* _Brief_:
Search the records for the word "agent" and copy each line in which it appears.

══ The data

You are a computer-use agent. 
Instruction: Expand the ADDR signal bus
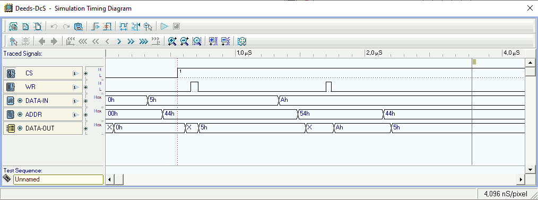pyautogui.click(x=20, y=115)
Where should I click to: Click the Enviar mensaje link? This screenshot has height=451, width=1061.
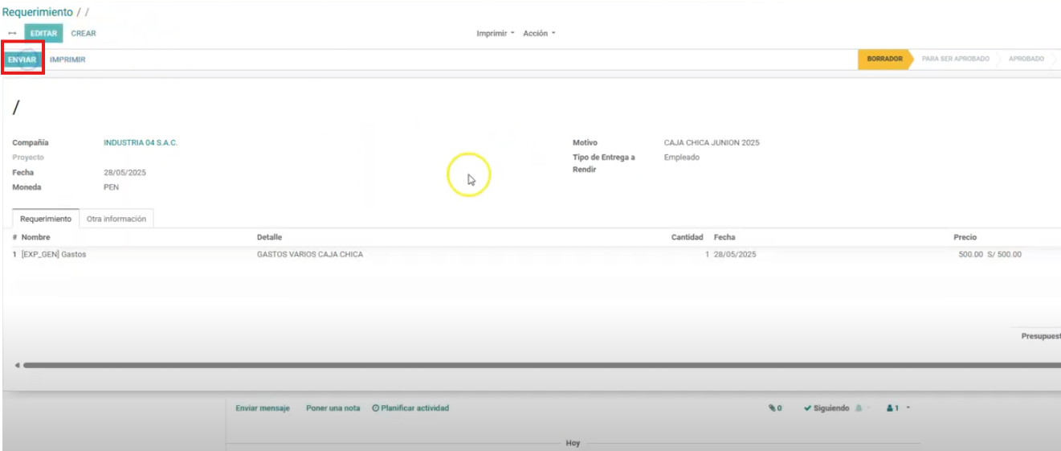click(262, 408)
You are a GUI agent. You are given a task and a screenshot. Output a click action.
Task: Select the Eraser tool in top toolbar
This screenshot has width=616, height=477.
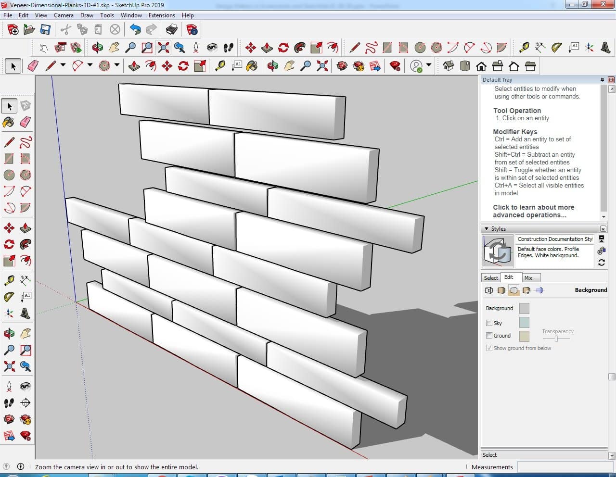click(x=33, y=66)
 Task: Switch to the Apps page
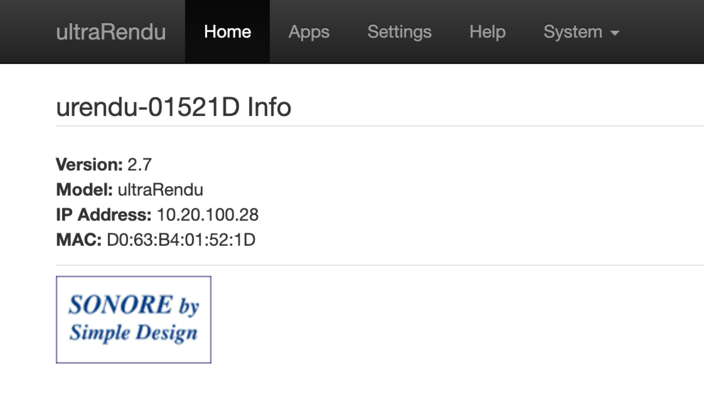(x=309, y=32)
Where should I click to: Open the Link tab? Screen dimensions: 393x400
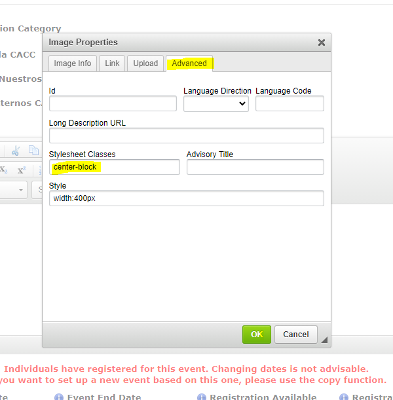[112, 64]
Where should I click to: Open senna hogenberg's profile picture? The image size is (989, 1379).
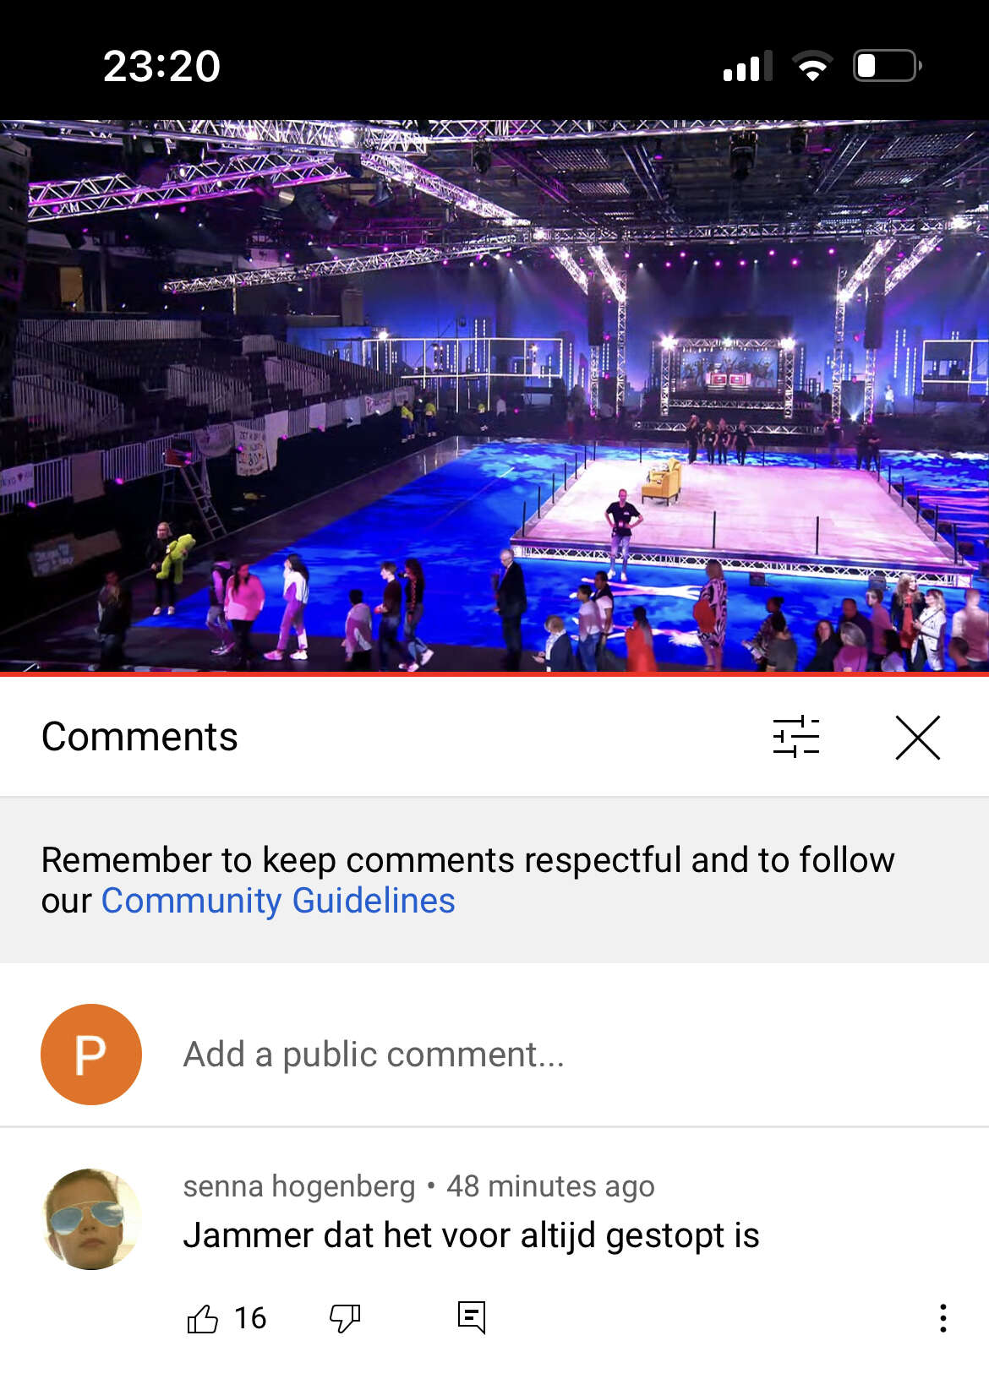tap(91, 1219)
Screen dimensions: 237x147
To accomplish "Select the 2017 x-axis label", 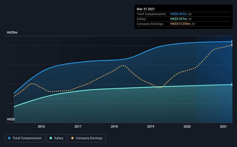I will [x=78, y=126].
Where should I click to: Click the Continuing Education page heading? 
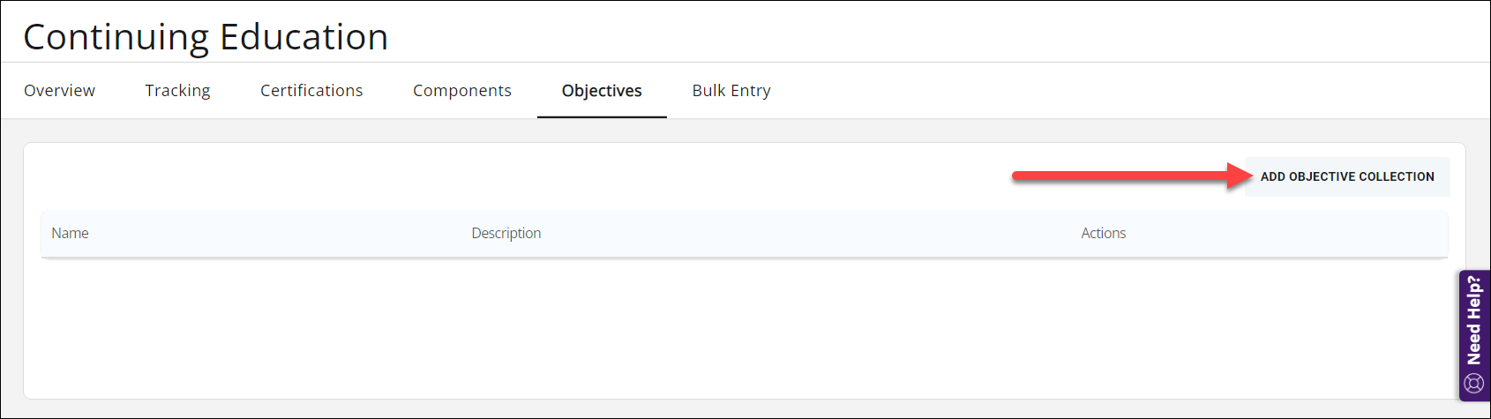click(x=206, y=37)
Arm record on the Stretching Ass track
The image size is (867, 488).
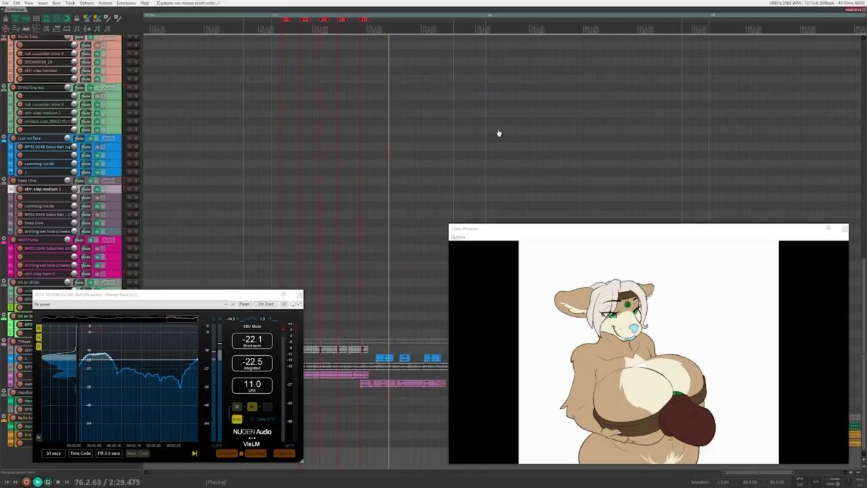point(12,87)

════

* _Task response_:
You are a computer-use agent. 
You are a GUI agent. You are given a task and a screenshot. Output a click action.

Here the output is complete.